First, pick a harness. Use an existing tool or build a very thin router. Home machine, cloud machine, whatever — the location is not the point. The harness should dispatch work, not become a monster that tries to know everything.
Second, start a brain. Garry traces this work back to inspiration from Karpathy’s LLM Wiki. The important part is not the name or a benchmark number. The important part is that data can be structured, searched, and written back into the system, so the next workflow can actually use earlier context.
Third, do something real before over-planning your Skill architecture. Write a report. Research a person. Analyze a portfolio. Download a season of NBA scores and build a prediction model. Then, once the workflow is genuinely useful, run Skillify and turn the one-off work into reusable infrastructure.
Fourth, keep using the system and reading its outputs. When the output is wrong, run cross-model evaluation, identify the failure mode, and fold the fix back into the Skill. That is how a brittle demo becomes infrastructure you can trust.
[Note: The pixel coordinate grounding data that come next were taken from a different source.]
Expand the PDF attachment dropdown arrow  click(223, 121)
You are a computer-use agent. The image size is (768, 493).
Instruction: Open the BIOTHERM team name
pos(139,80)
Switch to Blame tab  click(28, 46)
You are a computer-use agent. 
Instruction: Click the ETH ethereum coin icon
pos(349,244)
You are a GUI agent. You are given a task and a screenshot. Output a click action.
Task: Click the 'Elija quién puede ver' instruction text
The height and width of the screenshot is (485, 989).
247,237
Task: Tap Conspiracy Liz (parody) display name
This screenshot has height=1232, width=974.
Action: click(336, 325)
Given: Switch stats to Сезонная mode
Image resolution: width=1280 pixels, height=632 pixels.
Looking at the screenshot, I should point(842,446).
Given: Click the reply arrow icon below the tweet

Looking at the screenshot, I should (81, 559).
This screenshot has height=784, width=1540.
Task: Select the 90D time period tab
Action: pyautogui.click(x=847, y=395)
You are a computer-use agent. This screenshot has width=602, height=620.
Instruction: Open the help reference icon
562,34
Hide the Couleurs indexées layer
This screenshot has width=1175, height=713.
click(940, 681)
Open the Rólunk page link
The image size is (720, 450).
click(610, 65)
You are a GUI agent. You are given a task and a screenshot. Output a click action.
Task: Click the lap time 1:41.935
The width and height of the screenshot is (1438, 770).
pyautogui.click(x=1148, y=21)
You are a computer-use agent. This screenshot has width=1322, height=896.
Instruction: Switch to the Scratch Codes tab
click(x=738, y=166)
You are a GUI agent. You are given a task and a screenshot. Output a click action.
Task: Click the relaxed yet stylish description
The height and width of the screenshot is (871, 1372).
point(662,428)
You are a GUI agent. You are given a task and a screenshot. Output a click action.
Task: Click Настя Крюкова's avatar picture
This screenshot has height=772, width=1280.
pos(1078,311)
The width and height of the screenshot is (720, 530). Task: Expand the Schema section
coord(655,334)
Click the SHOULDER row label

The first thing built this way may be bad. The hundredth may be something you trust with your calendar, inbox, meeting prep, and reading list. That is the curve Garry is pointing at.
Conclusion
The easy misread of this article is: only someone with YC scale, founder relationships, therapists, open-source stacks, and a 2am builder habit can do this.
There is some truth in that. Most people cannot copy the scale.
But scale is not the most portable lesson here. Sequence is.
Do the workflow once. Read the output. Find the mistake. Write the fix back into the Skill. Plug the Skill into the router. Let the data propagate back into the system. Do not make next time start from zero.
A chat window answers questions. A filing cabinet stores information. A nervous system raises the right signal at the right time.
What Garry is building at 2am is not a better chatbot.
It is a machine that turns each piece of work into the starting line for the next one.